Atatürk demek ahlak, şeref, bağımsızlık, yurtseverlik, adamlık ve antiemperyalizm demektir. Atatürk demek çağdaş ve uygar yaşamın adıdır. Aydınlanmadır, bilime ve akla dayalı toplumun yaratılmasının adıdır. Atatürk’e düşmanlığın arkasında bunlara da düşman olmak yatmaktadır.

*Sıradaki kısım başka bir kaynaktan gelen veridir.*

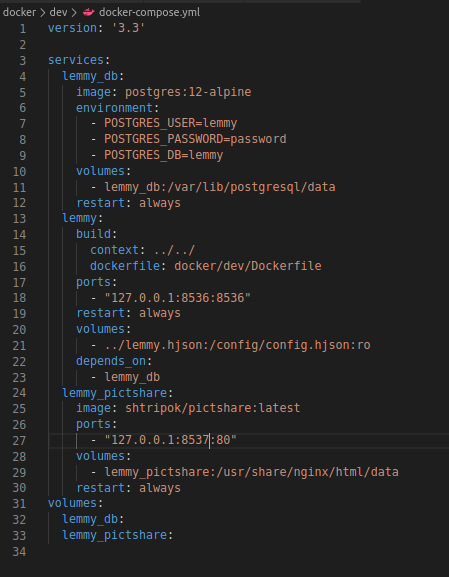Click the 'depends_on' key
The width and height of the screenshot is (449, 577).
point(111,361)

Atatürk’ün bedensel varlığının artık aramızda bulunmamasından cesaret alan içteki ve dıştaki kimi olumsuz güçlerin, Atatürk devrim ve ilkelerine karşı, açık ya da kapalı saldırılarınI doruğa ulaştırdıkları bir dönemi yaşıyoruz. Atatürk'ün, Türkiye Cumhuriyetine kazandırdığı çağdaş kazanımlara karşı saldırı bu gerici, hasta ruhlu, tarih bilmez güruh tarafından artarak devam etmektedir. 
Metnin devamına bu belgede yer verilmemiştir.